February 06, 2007

Cottage Industry

It's been all TV, all the time for me recently. Such is my backlog of shows to watch (I'm on to my sixth 25-disc DVD cake, and still have stuff in the second that I've yet to see. That's not to mention the 120GB HD in my downloading machine and the 80GB HD in my watching machine - yes, they're different - that are both also full) that I've had to step it up from merely three or four eps a night before bed - I've had to start much earlier, breaking only for dinner. I'm determined to greet the start of the new US TV season in September with nothing outstanding to watch.

It's Rapidshare's fault, of course - Rapidshare and BitTorrent. A Rapidshare premium account is a dangerous thing for someone as helplessly addicted to long story arcs as I am. I watched Invasion in sodding HRHD, for example - High Resolution HDTV, 700MB per episode: 17GB for a 22-ep season. Good stuff it was, but the knowledge that you get another 3,000MB every day from Rapidshare just means that you end up scouring the web for forums with rapidshare links for TV shows. I found some good ones, downloaded some stuff I'd never heard of that came well recommended - now I've got to watch it all.
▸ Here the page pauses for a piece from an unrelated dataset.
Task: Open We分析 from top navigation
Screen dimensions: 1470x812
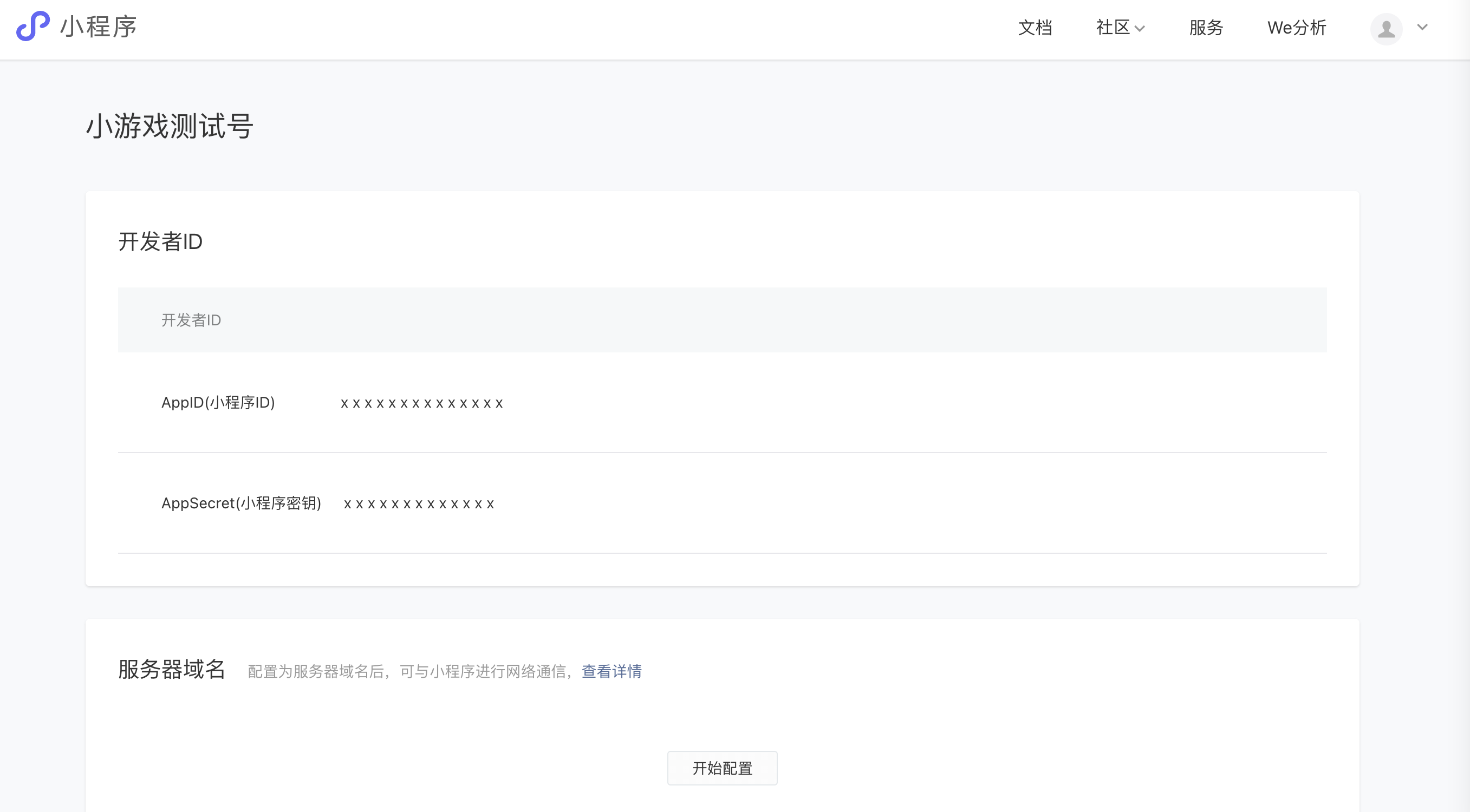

Not falling into that last category is House. I've been aware of House since midway through its first season, and continued to download it despite having watched the first few eps and then not stuck with it. It was good, but had the feel of a strict procedural which makes for a tedious "monster/crime/case/disease of the week" feel which plagues much American TV since the networks are unshakeably convinced that their audience comprises exclusively drooling morons incapable of remembering story threads week to week. This fatuous assumption having been comprehensively blown out of the water by the success of 24, not to mention later seasons of Buffy and Angel, the networks unsurprisingly insisted that their showrunners continue to waste the potential for complex, involved stories of episodic television and instead make standalone eps (see Season 5 of Angel after the astonishing achievement of Seasons 2, 3, and 4).

It took several comments on the front page of Television Without Pity to alert me to the fact that House had not been condemned to this fate. So I watched nearly two seasons in a fortnight, and am glad to say it lives up to the promise of the early episodes, promise that nonetheless seemed destined to drown in procedurality. We still meet the case of the week before the credits (a formula from which the show has deviated only two or three times), but increasingly less screen time is devoted to its solution in the episode, the writers evidently realising what a rare and brilliant combination of character and actor they have in House and Hugh Laurie and therefore preferring to get their money's worth rather than simply having him standing around regurgitating medical terms.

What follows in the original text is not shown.